Cable / Telecom News

Ad revenue at U.S. cable nets poised for growth: SNL Kagan

SNL Kagan ad rates.jpg

NEW YORK – Nielsen’s proposed new cross-platform measurement platform will help to boost U.S. ad-supported cable networks' revenues over the next five years, according to a new report from SNL Kagan, an offering of S&P Global Market Intelligence.

Economics of Basic Cable Networks: 2016 Edition estimates that ad revenue grew 4.5% in 2016, but will jump to 9.3% in 2017 and 7.1% in 2018 before returning to "a more normalized rate" of less than 5% in 2019 and 2020.

Nielsen Media Research’s new ratings system, scheduled to roll out March 1st, will include online and mobile.  But the report says that date could be pushed back if Nielsen fails to receive buy-in from the majority of cable networks and advertising agencies.

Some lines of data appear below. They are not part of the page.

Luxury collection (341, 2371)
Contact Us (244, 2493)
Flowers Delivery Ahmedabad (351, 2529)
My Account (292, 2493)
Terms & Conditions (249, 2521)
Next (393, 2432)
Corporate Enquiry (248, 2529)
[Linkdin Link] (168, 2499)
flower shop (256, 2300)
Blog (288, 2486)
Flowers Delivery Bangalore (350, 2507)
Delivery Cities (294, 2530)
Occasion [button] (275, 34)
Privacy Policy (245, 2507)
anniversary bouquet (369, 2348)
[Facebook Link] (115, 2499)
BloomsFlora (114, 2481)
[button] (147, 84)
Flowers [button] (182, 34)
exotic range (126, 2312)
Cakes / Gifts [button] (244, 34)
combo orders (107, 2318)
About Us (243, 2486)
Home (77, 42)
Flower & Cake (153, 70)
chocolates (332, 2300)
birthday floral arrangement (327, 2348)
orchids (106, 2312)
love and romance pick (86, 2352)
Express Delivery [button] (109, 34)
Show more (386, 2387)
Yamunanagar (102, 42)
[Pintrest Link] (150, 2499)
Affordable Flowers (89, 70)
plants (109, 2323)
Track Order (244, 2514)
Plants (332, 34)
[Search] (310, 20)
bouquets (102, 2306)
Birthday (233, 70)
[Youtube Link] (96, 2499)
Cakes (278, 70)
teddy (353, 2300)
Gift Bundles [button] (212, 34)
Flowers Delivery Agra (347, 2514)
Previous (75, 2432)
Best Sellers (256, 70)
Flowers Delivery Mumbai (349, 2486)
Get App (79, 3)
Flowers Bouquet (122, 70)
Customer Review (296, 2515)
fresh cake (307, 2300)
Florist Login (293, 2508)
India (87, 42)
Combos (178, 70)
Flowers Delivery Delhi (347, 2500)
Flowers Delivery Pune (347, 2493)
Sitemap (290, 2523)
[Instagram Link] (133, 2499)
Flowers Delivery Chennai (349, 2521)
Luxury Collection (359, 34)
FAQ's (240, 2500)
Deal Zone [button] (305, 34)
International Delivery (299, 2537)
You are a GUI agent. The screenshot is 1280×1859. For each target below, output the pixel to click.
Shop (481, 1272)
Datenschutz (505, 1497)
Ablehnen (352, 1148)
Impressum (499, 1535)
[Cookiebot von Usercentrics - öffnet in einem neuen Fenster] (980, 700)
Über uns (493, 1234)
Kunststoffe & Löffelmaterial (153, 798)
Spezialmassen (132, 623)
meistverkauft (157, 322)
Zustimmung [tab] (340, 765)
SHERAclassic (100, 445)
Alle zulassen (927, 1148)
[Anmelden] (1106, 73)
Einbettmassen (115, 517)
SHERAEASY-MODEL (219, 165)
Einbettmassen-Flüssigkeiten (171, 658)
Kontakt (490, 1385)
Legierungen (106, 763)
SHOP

“Clearly the industry is clamoring for these numbers”, reads the report.  “In fact, most of the major media companies are actually doing it themselves, cobbling together information from a number of sources to capture a complete picture of viewing. But for advertisers to buy into this, they would prefer that all of the information comes from one source.”

Basic cable networks' affiliate revenues have surpassed advertising revenue gains for more than a decade, continued the report.  In 1995, ads made up 51% of the average cable network's revenue (with affiliate fees at 44.4%), but that figure dropped to 46.9% in 2005 (affiliate fees 49.3%) and 37.8% in 2015 (with affiliate fees at 59.1%).

While factors such as cord cutting, cord shaving and cord nevers weigh on this sector, many cable networks have recently benefited from an influx of digital revenue from companies like Netflix Inc. and Amazon.com Inc., the report added.